**Краткое задание A**. Воспроизведите дословно часть фрагмента о Пушкине и музыке Моцарта: начните со слов «Вернувшись из Михайловского» и остановитесь после слов «исполнении русской труппы11.».
**Краткое задание B**. В каком петербургском театре «Дон Жуан» шел 21 апреля 1828 года в исполнении русской труппы, согласно фрагменту о Пушкине и музыке Моцарта?
**Краткое задание C**. Назовите всех композиторов, упомянутых во фрагменте о Пушкине и музыке Моцарта.

**Фрагмент текста**.
>>>

Вернувшись из Михайловского в Москву в сентябре 1826 года, Пушкин мог слышать оперы Моцарта в постановке итальянской7 и русской трупп. Так, в сезон 1826-1827 годов «Дон Жуан» Моцарта шел в итальянской опере в Москве семь раз8. Спектакли получали широкий отклик в публике. Еще в 1825 году музыкальный обозреватель Y. Y.9, рассуждая о «сектах» почитателей Моцарта и Россини, писал: «Выходя из театра после оперы Россини, невольно напеваешь счастливые его темы, как после французского водевиля; после музыки Моцарта делается то же, но сверх того остается в душе глубокое, неизгладимое впечатление»10.

Пушкин перебирается из Москвы в Петербург — и «Дон Жуан» тоже. 21 апреля 1828 года в петербургском Большом Каменном театре опера шла в исполнении русской труппы11.

Музыка Моцарта звучала не только в театре, но и на частных и публичных концертах12. В Москве, например, в 1826-1830 годах на музыкальных вечерах Ушаковых певцы итальянской труппы исполняли арии из опер и фрагменты Реквиема Моцарта; классическая музыка звучала в салоне Зинаиды Волконской (конец 1824-го — начало 1829 года). Что касается Петербурга, музыкальные вечера бывали в залах Энгельгардта и Нарышкина, а в филармонической зале «давали всякую субботу концерты: Requiem Моцарта (31 марта 1826 г.), Creation Гайдна (27 марта 1829 г.), симфонии Бетховена»13. «Посещал Пушкин и концерты Мих. Ю. Виельгорского, переехавшего в Петербург <…> Концерты проходили 2 раза в неделю, часто звучал симфонический оркестр»14. В 1830-е годы поэт часто бывает на поздних музыкальных вечерах у Одоевских и сближается с Владимиром Одоевским — автором прозаического цикла «Русские ночи», критиком-музыковедом, почитателем Баха, Моцарта, Бетховена.

Длительные дружеские отношения связывали Пушкина с А. Улыбышевым. Приятель Пушкина по кружку «Зеленая лампа», числившийся, как и тот, в Коллегии иностранных дел, в 1825-1830 годах редактор газеты «Journal de St.-Pеtersbourg», знаток классической музыки — Улыбышев станет автором первой в Европе подробной биографии Моцарта15. Книга писалась в 1830-х годах; Улыбышев к этому времени вышел в отставку и жил в деревне, но постоянно наезжал в Петербург и бывал в салонах (в частности, у Карамзиных). Новейшие европейские труды по истории и теории музыки могли стать предметом обсуждения в кругу, к которому принадлежал и Пушкин16.

<<<

**Предоставленные записи**.

>>>

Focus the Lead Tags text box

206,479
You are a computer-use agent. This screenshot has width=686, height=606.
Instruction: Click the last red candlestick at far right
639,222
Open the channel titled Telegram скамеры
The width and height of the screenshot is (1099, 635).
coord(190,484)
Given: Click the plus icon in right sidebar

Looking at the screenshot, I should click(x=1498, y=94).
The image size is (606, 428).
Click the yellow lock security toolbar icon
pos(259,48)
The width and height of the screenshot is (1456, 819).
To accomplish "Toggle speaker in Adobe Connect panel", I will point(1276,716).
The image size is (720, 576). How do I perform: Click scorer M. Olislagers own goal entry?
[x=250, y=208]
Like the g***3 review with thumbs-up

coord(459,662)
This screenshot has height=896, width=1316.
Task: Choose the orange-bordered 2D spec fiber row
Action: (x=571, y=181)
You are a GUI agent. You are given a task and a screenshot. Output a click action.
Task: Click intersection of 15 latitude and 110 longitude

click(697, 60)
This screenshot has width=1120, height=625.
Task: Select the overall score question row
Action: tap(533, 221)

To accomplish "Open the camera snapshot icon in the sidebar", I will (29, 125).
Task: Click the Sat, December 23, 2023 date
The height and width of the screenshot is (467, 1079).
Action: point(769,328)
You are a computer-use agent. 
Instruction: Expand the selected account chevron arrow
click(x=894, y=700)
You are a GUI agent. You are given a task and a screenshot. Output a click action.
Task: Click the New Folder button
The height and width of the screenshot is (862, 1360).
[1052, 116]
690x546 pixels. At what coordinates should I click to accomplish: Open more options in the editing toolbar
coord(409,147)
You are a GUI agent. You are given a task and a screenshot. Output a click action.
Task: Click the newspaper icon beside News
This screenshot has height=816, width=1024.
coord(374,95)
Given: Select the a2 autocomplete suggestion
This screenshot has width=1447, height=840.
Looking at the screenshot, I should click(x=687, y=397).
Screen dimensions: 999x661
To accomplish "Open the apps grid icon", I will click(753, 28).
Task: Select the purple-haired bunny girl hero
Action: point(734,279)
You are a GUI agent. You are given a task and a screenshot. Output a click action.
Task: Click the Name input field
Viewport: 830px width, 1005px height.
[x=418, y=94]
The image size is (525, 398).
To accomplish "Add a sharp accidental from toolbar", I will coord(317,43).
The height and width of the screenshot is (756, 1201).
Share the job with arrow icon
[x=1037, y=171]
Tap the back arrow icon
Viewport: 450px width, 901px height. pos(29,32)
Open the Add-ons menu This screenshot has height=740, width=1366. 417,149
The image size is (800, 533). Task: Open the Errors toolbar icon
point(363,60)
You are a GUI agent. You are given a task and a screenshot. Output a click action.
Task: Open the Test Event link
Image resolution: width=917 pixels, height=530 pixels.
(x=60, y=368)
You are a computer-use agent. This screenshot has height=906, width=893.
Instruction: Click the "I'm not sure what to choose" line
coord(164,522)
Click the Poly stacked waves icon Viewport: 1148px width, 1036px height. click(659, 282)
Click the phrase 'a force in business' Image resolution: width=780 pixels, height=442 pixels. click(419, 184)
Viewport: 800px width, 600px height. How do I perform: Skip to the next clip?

<<<

**Полный ответ A**.
Вернувшись из Михайловского в Москву в сентябре 1826 года, Пушкин мог слышать оперы Моцарта в постановке итальянской7 и русской трупп. Так, в сезон 1826-1827 годов «Дон Жуан» Моцарта шел в итальянской опере в Москве семь раз8. Спектакли получали широкий отклик в публике. Еще в 1825 году музыкальный обозреватель Y. Y.9, рассуждая о «сектах» почитателей Моцарта и Россини, писал: «Выходя из театра после оперы Россини, невольно напеваешь счастливые его темы, как после французского водевиля; после музыки Моцарта делается то же, но сверх того остается в душе глубокое, неизгладимое впечатление»10.

Пушкин перебирается из Москвы в Петербург — и «Дон Жуан» тоже. 21 апреля 1828 года в петербургском Большом Каменном театре опера шла в исполнении русской труппы11.

**Полный ответ B**. В Большом Каменном театре.

**Полный ответ C**. Моцарт, Россини, Гайдн, Бетховен, Бах.